WORK TO COMPLETE.
Within the entries that follow, show each line where the word "target" occurs.
*** DATA SUPPLIED ***
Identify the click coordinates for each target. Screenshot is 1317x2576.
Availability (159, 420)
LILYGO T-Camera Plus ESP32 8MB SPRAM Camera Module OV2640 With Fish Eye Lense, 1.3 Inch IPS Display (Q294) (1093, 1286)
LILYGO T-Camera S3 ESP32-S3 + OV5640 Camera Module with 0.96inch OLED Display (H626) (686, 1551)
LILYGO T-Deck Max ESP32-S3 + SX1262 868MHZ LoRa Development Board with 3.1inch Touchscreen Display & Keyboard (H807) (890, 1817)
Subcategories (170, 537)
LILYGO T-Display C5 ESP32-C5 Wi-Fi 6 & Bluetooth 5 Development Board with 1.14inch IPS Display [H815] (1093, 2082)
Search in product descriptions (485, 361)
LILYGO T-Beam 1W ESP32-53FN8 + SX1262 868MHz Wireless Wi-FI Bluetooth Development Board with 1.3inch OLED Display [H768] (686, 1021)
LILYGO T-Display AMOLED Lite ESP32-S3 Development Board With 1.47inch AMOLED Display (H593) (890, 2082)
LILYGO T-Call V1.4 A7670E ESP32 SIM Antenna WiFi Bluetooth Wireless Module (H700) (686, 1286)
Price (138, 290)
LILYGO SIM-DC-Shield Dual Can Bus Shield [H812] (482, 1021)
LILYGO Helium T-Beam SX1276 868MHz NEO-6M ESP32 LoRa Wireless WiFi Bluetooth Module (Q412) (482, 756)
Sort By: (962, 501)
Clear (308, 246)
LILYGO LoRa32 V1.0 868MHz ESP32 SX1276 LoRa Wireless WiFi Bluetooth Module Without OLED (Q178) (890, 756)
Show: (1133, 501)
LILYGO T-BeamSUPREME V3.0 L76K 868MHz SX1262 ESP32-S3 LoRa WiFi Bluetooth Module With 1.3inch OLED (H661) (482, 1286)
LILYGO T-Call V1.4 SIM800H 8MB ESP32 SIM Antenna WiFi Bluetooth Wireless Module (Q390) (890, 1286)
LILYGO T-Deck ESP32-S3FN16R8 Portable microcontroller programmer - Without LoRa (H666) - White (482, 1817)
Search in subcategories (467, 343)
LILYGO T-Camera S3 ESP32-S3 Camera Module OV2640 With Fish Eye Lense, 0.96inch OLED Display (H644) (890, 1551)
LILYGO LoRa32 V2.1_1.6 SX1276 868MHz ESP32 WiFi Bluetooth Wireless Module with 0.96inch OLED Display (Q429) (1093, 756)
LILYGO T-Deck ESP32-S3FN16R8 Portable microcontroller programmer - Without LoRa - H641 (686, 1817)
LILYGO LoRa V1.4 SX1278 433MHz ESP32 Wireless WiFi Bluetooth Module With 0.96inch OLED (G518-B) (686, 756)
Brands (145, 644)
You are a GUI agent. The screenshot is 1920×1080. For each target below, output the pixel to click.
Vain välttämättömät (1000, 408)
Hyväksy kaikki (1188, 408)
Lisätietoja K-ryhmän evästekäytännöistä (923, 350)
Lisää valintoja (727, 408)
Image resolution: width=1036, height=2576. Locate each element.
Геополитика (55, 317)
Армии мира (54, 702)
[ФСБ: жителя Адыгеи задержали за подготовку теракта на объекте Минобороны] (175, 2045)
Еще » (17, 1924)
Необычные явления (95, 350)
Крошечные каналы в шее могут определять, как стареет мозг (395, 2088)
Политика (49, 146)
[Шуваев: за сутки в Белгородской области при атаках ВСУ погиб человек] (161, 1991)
*** End of DATA SUPPLIED ***
WRITTEN ANSWER.
Identify the click coordinates for each target. Screenshot is 1317x2576.
You are a GUI agent. The screenshot is 1920×1080. For each target below, output the pixel to click.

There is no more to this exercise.